Le secret réside alors dans les conditions d’exercice du télétravail. Celles-ci passant immanquablement par l’aménagement de son domicile. « La taille du logement, son niveau d’occupation, sa luminosité, l’environnement extérieur… Tous ces éléments sont autant de facteurs qui entrent en jeu dans l’appréciation de la pratique du travail à distance », constate l’AUAT au cours de son enquête. Ainsi, certains Toulousains qui pratiquent le télétravail ont investi dans du mobilier de bureau, quand d’autres réaménagent leur lieu de vie pour y intégrer un espace de travail. Les plus jusqu’au-boutistes ayant même réalisé des travaux d’extension pour construire une nouvelle pièce dédiée à leur travail. C’est le choix pour lequel a opté Fabrice, 44 ans, qui habite à Saint-Agne (Toulouse) : « Il me fallait absolument un espace dédié dans lequel je pouvais m’enfermer pour m’isoler. Dans notre projet de construction, il y avait vraiment un bureau dédié. Et quand on a acheté notre maison, nous avons fait construire la mezzanine qui est une pièce spécialement réservée au télétravail. »

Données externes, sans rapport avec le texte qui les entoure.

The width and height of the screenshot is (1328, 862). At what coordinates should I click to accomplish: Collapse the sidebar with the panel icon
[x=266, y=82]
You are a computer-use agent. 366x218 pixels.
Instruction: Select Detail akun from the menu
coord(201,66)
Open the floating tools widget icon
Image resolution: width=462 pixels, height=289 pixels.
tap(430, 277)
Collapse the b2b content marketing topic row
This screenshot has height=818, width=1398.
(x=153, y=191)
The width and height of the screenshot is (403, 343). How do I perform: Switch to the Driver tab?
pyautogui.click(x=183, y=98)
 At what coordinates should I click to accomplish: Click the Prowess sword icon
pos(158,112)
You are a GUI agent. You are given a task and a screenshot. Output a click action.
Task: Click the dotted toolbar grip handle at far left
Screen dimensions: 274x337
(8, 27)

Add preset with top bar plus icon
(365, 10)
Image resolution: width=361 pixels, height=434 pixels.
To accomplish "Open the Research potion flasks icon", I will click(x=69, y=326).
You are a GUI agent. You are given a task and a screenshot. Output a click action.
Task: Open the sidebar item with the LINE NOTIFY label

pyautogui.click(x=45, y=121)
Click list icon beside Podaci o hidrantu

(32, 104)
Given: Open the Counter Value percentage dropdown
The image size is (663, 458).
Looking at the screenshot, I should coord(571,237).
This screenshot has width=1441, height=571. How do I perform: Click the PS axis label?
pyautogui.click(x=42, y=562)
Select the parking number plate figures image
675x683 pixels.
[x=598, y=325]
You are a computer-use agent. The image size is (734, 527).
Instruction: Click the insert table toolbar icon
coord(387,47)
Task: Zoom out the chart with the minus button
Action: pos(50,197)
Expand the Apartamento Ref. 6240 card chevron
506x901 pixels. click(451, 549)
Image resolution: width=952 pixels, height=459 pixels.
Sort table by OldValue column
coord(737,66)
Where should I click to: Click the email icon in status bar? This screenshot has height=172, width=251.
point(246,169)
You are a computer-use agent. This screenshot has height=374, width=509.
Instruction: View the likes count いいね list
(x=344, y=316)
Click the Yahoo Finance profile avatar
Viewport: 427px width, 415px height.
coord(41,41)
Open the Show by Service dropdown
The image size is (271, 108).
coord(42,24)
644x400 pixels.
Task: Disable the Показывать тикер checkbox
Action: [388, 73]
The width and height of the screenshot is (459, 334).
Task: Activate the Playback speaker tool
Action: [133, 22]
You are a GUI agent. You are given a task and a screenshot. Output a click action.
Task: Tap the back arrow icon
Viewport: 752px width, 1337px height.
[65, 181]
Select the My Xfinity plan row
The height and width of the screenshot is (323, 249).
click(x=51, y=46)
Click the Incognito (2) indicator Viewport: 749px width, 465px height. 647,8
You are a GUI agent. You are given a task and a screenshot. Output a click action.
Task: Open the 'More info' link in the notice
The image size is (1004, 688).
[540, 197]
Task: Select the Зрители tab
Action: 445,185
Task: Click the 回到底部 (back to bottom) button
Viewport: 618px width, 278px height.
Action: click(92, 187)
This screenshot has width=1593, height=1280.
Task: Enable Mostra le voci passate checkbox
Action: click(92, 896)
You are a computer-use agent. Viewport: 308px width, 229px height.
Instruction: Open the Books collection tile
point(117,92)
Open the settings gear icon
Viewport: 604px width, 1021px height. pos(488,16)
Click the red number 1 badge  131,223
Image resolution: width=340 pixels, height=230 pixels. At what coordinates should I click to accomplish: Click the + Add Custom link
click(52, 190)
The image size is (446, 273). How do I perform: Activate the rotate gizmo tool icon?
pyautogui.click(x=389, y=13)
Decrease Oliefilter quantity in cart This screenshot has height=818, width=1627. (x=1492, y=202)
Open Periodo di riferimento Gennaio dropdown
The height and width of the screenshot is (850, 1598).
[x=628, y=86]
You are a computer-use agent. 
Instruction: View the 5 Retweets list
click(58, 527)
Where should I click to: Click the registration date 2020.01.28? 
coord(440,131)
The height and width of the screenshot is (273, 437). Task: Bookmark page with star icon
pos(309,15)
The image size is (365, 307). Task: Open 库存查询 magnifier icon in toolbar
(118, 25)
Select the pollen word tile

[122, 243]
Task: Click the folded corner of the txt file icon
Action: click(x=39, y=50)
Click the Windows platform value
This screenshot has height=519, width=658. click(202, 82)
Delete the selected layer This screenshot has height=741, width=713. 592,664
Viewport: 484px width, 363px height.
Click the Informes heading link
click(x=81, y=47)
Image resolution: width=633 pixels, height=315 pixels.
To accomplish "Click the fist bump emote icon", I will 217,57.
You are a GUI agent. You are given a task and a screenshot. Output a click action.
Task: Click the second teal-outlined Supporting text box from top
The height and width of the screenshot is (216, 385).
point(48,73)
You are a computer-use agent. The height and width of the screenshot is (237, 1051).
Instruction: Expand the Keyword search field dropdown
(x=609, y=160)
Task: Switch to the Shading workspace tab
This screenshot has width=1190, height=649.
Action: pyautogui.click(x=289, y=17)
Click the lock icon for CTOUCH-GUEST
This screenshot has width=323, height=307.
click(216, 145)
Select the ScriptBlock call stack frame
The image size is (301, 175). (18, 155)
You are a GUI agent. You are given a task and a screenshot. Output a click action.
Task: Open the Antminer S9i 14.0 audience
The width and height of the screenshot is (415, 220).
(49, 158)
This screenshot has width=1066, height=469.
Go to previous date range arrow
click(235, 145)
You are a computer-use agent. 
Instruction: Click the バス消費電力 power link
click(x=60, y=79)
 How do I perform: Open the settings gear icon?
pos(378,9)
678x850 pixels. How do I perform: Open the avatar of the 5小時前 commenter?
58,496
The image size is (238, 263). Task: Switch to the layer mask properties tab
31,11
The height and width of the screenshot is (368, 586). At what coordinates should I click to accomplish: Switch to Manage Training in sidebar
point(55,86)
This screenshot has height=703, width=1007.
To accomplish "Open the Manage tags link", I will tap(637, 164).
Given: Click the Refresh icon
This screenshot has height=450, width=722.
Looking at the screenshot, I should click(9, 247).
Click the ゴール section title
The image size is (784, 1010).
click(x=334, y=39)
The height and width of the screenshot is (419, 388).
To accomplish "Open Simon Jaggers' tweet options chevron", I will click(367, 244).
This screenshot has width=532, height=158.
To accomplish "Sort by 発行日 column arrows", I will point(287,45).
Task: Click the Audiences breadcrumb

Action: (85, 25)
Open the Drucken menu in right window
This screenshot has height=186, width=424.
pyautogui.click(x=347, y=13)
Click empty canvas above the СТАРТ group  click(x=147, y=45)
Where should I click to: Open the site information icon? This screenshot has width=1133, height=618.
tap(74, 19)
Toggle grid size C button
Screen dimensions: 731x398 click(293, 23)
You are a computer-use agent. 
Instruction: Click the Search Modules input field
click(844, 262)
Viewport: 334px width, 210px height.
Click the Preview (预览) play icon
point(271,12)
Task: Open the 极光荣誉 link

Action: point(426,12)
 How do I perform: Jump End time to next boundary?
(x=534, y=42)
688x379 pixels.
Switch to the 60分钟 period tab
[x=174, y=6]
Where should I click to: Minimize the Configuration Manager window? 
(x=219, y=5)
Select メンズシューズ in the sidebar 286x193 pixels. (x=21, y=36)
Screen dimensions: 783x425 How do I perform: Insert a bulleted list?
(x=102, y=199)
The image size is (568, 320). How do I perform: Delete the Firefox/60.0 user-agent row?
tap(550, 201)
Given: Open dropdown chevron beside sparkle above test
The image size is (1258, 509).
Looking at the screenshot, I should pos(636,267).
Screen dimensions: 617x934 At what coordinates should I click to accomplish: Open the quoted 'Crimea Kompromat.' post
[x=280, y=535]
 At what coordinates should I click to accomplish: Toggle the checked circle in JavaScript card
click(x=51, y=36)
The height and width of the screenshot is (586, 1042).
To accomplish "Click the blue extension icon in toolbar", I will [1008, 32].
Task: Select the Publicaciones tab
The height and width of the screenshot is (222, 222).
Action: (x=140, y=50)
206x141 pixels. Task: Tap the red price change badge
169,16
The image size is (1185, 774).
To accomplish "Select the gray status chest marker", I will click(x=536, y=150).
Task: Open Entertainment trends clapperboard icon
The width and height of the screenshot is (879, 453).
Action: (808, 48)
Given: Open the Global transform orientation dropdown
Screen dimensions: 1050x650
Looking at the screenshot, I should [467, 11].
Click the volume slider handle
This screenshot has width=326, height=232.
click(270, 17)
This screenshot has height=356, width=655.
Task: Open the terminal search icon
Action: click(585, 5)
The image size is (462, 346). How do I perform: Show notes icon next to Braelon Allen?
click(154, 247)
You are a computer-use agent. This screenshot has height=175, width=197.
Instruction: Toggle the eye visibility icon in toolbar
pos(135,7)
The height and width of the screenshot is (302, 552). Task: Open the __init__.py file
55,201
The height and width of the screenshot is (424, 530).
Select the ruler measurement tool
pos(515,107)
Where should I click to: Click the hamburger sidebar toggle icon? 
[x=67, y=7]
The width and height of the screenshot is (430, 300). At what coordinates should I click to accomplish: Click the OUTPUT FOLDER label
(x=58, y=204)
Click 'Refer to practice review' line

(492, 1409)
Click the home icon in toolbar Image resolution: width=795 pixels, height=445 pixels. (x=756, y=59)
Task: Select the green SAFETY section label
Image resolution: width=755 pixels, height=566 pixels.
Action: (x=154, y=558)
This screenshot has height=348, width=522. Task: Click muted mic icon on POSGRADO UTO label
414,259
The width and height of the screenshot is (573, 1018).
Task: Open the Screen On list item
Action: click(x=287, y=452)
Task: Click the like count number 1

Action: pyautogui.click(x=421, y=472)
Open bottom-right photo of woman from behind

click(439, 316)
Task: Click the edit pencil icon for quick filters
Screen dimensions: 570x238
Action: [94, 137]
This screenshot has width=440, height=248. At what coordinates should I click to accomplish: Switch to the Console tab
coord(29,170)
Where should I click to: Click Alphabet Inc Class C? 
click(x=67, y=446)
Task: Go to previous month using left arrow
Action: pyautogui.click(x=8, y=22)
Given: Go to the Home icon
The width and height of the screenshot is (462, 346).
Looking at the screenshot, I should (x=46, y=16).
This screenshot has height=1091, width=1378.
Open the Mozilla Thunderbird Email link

Quand cela n’est pas possible pour des raisons budgétaires ou de place, il est indispensable de gérer la cohabitation des usages et des occupants d’un même espace. Lorsque l’on travaille au même endroit où l’on cuisine, ou que l’on pose ses dossiers et ordinateur sur la table du salon, il faut prendre la peine de débarrasser ses affaires pour que le lieu retrouve son usage initial à chaque fin de journée. Ceci pour le confort du télétravailleur comme de ceux qui évoluent dans la maison.
Autre dimension à ne pas négliger lorsque l’on télétravaille : la consommation d’énergie. Si le travail à la maison permet de réduire les dépenses liées aux transports, il ne faut pas oublier qu’il augmente celles liées à l’électricité du domicile. En restant à la maison, le télétravailleur consomme forcément plus : lumière, recharge de l’ordinateur ou du téléphone, chauffage… « Car le confort reste une condition essentielle à la bonne pratique du travail à distance », termine l’agence d’urbanisme.